2nd major ransomware attack of the year sweeps across Europe
A new ransomware virus has swept across Europe taking down computer systems from companies as large as the Mearsk shipping company and Merck pharmaceutical giant.
It’s a windows based virus and it lacks the firepower of Wannacry which wreaked havoc just a month ago which incorporated EternalBlue, a software believed to have leaked from the NSA. This new ransomware still appears to use EternalBlue but as many systems were patched following Wannacry it’s much less effective.
What makes this new strain appear devastating is that researchers believe it could have initially been spread via automatic software updates to an accounting program widely used in Ukraine – the country the first widespread infections appeared in.
Software updates are designed to come direct from the developer securely to your computer and bypass normal security and firewalls. They basically create an open door into your device and can then install pretty much anything normally having been granted full administrator rights in order to do their job. If you can fake the credentials of a program’s software update routine then that spells real trouble for users of that program.
As with WannaCry, the new ransomware, first thought to be a variant of Petra but now that’s being questioned, demands $300 to be paid by untraceable Bitcoin. Having done this you’re supposed to email the cyber terrorists proof of payment and they’ll give you an unlock code for your computer.
If you’re affected don’t pay
There are any number of reasons not to pay the ransom, but normally some will in desperation as the only way to get their files back and of course success of cyber terrorism simply breeds more incidences in the future. In this case however, paying will be totally futile as they’ll get your money and your files will remain locked.

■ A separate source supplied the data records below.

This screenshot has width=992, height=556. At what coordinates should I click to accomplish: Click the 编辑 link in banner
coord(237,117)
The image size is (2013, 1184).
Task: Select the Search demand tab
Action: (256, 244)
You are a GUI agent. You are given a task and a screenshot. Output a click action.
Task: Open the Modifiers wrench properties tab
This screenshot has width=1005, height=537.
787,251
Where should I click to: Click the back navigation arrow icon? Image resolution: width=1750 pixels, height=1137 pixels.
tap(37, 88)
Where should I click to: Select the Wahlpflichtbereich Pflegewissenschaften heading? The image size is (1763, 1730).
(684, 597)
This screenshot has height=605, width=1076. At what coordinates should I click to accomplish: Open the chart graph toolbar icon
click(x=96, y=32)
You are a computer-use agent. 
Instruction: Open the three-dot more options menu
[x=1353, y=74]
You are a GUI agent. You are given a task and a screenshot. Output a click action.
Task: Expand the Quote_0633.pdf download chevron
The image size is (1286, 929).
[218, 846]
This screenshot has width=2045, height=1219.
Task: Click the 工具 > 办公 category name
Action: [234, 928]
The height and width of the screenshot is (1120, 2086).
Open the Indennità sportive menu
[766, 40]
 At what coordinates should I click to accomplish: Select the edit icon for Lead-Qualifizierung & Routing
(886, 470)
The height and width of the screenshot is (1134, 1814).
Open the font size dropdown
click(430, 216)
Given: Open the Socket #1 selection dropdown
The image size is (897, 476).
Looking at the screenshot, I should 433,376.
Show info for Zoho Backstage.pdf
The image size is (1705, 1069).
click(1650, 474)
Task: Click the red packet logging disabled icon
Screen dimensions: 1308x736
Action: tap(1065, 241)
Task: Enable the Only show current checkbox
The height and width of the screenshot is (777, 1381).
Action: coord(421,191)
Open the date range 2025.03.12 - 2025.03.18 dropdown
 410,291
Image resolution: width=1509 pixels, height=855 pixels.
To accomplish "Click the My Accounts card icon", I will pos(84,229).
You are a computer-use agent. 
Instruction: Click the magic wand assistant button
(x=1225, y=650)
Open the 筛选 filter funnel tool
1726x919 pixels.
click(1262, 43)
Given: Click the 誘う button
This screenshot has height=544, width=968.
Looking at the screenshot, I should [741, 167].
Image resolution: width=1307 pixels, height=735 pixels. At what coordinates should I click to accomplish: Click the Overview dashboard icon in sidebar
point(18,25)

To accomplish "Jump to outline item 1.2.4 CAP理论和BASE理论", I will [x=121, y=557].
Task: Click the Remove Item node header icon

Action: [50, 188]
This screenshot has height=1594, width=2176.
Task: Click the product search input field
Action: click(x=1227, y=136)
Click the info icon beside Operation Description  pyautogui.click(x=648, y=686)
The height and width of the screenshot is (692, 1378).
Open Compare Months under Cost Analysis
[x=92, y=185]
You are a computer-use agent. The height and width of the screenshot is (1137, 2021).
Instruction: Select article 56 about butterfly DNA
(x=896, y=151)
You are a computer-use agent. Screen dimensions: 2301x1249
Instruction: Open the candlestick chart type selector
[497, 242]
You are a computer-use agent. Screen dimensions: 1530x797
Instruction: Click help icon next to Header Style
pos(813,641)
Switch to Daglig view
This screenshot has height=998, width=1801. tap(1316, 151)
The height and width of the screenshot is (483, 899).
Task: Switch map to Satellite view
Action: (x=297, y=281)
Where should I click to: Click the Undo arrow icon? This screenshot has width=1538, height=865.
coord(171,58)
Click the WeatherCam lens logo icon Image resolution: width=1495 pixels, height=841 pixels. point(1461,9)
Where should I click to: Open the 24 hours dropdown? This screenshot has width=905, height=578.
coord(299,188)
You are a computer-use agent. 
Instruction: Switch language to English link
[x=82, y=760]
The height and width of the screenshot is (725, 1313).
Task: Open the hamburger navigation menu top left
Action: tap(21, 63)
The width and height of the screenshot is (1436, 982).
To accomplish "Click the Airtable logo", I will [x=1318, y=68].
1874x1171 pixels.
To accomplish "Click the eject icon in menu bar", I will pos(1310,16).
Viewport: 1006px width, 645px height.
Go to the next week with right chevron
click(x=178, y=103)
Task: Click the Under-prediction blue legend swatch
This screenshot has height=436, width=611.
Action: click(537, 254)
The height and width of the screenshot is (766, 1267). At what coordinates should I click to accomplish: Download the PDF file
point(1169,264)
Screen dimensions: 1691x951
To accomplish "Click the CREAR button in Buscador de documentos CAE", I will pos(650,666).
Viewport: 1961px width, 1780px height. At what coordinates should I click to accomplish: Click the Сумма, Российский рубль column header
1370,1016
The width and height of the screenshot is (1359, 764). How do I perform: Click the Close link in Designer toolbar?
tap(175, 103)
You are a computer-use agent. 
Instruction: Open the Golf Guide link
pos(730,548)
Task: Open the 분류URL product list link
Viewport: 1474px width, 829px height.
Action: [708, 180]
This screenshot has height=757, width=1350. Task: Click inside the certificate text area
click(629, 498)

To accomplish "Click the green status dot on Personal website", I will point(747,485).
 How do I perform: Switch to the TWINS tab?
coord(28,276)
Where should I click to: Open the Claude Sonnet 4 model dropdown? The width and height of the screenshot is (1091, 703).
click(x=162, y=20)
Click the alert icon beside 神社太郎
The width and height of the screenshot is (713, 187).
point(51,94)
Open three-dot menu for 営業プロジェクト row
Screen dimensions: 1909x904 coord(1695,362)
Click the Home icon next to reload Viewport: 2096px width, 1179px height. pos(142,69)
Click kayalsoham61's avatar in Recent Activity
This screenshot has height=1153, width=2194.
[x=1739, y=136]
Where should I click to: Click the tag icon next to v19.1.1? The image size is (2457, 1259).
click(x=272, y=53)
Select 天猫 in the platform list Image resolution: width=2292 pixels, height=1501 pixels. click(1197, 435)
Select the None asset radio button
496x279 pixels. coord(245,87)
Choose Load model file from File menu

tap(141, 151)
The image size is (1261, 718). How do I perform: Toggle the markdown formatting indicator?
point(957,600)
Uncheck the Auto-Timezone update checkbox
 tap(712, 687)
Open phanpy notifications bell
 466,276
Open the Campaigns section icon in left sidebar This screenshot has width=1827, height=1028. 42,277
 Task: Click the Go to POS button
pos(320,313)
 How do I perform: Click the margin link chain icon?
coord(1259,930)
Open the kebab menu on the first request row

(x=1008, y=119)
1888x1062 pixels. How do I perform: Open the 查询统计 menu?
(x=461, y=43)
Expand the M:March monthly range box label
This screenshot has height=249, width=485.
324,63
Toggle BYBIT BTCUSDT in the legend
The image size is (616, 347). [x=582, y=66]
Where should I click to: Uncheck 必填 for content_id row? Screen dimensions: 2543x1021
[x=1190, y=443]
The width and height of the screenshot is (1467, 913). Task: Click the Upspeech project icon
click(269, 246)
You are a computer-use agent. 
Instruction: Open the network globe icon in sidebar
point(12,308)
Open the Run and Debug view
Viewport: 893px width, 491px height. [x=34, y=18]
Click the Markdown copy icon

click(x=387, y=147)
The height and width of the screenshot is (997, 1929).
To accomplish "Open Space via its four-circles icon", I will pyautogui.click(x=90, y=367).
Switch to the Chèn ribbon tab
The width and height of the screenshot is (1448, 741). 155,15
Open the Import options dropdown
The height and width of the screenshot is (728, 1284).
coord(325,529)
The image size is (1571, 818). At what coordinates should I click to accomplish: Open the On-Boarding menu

Ransomware works because the hackers honour their promise to unlock your files, not because they’re honourable, far from it, but because if they didn’t unlock your files there would be no incentive for others to pay up. They rely on their reputation that if the ransom is paid then you get the code.
In this case however, even if you pay the email lifeline you’ll be relying on has been cut off by the ISP. German Posteo who the email account was hosted with cut it off saying ‘We do not tolerate any misuse of our platform‘. The blackmailers can’t access the email inbox and it’s no longer possible to send emails to it. If you pay the ransom all that will happen is the criminals get your Bitcoins, your files are still encrypted and you’re worse off then before – you’re out of pocket an frankly still stuffed with a useless computer and lost data.
As you’d expect the National Cyber Security Centre, are monitoring the situation, but at present have little to say other than their guidance on how to protect yourself which is basically keep software updated with patches (although that might appear to be the root cause of the initial spread in this instance), control code execution (that would have stopped this instance), filter browsing traffic and of course control removable media. Naturally you’ll also want to keep your users educated on the dangers of email attachments and clicking on suspicious links.
So, from a victim’s point of view, posteo.de is even worse than the ransom-ware crackers, because crackers did provide a way for paying victims, and posteo.de cut it off.
Were I a victim, I’d firewall off 220.127.116.11/18 forever, as a small revenge for leaving me drowning.
And more, I’d consider firewalling posteo.de off anyway, for taking the chance to get some media attention at ransom-ware victims’ expense.